George V. Higgins (1939-1999) succeeded
in nine distinct careers, all of which are documented in his
archive. Armed with two English degrees and a law degree,
Higgins became a journalist for the Associated Press, The Boston
Globe and The Wall Street Journal, as well as a federal
prosecutor, district attorney and defense attorney, novelist,
critic, historian and a creative writing professor at Boston
University (1988-1999). He was also a fierce Red Sox loyalist,
so much so that he wrote a book on Boston baseball in 1989 titled
The Progress of the Seasons: Forty Years of Baseball in Our
Town.
Each of these careers is
represented in The George V. Higgins Archive at USC’s Thomas
Cooper Library, which, when it arrived at the library in December
2003, filled more than 88 boxes.
In addition to the celebrated Friends
of Eddie Coyle, the collection features unpublished early
fiction, research and typescripts for his non-fiction books, The
Friends of Richard Nixon and Style and Substance.
It includes drafts of Higgins's columns for the Boston Globe,
the Boston-Herald American and for legal journals, as well as
files from his work as defense attorney for Eldridge Cleaver and
G. Gordon Liddy. A substantial cache of unpublished
fiction and screenplays from the 1980s and 1990s also is
included. The memorabilia includes photos, his Boston Red Sox
press pass, his vehicle license tags as an assistant U.S. attorney,
his gun permit, yacht pennants and the cornet he played in the
Boston College Marching Band.
Within the last 10 years, USC library’s
department of rare books and special collections has
assembled, more than 20 of the most important collections in
the field of modern American literature. Like them, the
Higgins collection is regarded as a research and teaching
collection, said Paul Willis, dean of the libraries at
USC.
"The true value of a literary collection
is that is used by students and scholars so that they can better
understand the writing process and the profession of
authorship. The George V. Higgins Archive complements our
existing collections and enhances the marvelous collections
gathered by the Thomas Cooper Library," said Willis. "Matt Bruccoli
and George Terry, dean of libraries at USC from 1988-2001, were
responsible for bringing many of the major collections to the
libraries."
As is often the case with so called
"hard-boiled" writers, Higgins’ literary reputation and popularity
was stronger in Britain than in American, said USC English
professor Dr. Matthew Bruccoli.
"He was an exceptional, perhaps the
exceptional, postwar American political novelist," said Lord Grey
Gowrie, chairman of the Arts Council of Great Britain. "Like
Patricia Highsmith, he (Higgins) is an American more appreciated,
perhaps, in Britain and Europe than in his own country. I am
delighted that the University of South Carolina has acquired his
archive and that a major reassessment can now begin."
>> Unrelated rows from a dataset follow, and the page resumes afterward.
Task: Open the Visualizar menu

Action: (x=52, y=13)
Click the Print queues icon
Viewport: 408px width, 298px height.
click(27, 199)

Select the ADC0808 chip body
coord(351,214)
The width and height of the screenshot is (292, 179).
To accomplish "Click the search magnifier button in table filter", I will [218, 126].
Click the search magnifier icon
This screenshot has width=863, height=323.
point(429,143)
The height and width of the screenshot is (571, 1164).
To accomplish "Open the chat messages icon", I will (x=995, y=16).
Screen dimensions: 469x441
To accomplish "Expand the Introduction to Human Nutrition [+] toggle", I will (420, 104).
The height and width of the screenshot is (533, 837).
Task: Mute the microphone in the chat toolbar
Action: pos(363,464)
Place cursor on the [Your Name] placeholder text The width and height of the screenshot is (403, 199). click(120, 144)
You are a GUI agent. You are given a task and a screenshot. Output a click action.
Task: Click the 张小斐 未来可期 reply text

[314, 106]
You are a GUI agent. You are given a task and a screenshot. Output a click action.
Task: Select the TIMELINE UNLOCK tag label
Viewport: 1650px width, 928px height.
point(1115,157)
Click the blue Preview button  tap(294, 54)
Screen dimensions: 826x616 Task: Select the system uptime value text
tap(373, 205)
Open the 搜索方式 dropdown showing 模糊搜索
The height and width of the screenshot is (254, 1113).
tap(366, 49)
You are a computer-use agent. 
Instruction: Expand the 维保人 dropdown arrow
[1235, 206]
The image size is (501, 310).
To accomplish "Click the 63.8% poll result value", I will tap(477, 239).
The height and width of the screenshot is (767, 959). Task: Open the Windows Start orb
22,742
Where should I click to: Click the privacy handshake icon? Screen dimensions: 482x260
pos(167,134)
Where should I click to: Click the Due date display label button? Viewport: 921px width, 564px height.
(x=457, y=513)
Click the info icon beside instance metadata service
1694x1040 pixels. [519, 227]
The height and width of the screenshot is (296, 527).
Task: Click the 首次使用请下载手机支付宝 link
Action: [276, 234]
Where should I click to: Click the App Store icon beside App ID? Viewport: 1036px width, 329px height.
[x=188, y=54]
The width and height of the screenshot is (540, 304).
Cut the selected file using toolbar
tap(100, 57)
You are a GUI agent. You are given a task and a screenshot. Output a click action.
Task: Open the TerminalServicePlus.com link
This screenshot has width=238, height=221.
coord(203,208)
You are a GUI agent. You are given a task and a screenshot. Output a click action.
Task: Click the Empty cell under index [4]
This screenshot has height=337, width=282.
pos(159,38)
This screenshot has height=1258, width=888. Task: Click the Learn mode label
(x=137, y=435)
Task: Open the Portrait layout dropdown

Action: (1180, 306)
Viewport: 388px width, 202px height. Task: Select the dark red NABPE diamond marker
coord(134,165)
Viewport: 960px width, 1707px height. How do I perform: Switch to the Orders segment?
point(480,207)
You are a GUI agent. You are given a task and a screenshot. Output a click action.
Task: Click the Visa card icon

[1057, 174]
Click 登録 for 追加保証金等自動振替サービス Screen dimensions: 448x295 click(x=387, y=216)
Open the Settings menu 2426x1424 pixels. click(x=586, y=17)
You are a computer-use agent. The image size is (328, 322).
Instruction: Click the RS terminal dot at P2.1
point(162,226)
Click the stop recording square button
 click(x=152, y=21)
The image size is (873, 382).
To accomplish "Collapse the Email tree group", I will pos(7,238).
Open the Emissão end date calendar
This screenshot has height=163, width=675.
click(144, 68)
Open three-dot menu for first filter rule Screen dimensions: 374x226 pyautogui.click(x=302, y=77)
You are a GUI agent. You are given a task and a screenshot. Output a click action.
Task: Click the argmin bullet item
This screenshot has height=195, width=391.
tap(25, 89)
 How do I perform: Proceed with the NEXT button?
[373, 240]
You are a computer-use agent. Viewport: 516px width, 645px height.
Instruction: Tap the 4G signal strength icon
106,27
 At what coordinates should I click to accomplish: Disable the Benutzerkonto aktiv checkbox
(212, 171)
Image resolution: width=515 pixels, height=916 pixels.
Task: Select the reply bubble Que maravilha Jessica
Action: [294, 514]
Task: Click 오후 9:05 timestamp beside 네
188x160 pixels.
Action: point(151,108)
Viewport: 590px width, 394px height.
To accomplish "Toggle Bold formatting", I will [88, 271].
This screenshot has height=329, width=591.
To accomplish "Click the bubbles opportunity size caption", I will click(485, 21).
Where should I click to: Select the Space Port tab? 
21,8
The Higgins Archive will be an
outstanding resource for studying character-driven writing.
Higgins’s mastery of character dialogue is often compared to that of
John O’Hara, a writer whose fiction he admired.
"The quotes make the story," Higgins
said. "Dialogue is character and character is
plot."
While Higgins’ archive is an obvious fit
for USC’s collections, which also include the archives of James
Ellroy and John Jakes, it found its new home at USC because of a
mutual interest that existed between writer and university and
because of the decision of Higgins's widow, Loretta Cubberley
Higgins.
Higgins spoke at the first meeting of
USC’s Thomas Cooper Society, a literary and advocacy group of USC
libraries, in 1993. He taught a writing class at USC in 1993
and participated in a conference on literary biography in
1998. Over the years he developed a friendship with USC
English professor Matthew J. Bruccoli, who has added his own
extensive Higgins collection to the Higgins archive. Following
Higgins's sudden death at age 59, Loretta Cubberley Higgins decided
to make sure that the various elements of the archive were brought
together for preservation in one place, at the University of South
Carolina, donating a substantial proportion of the collection.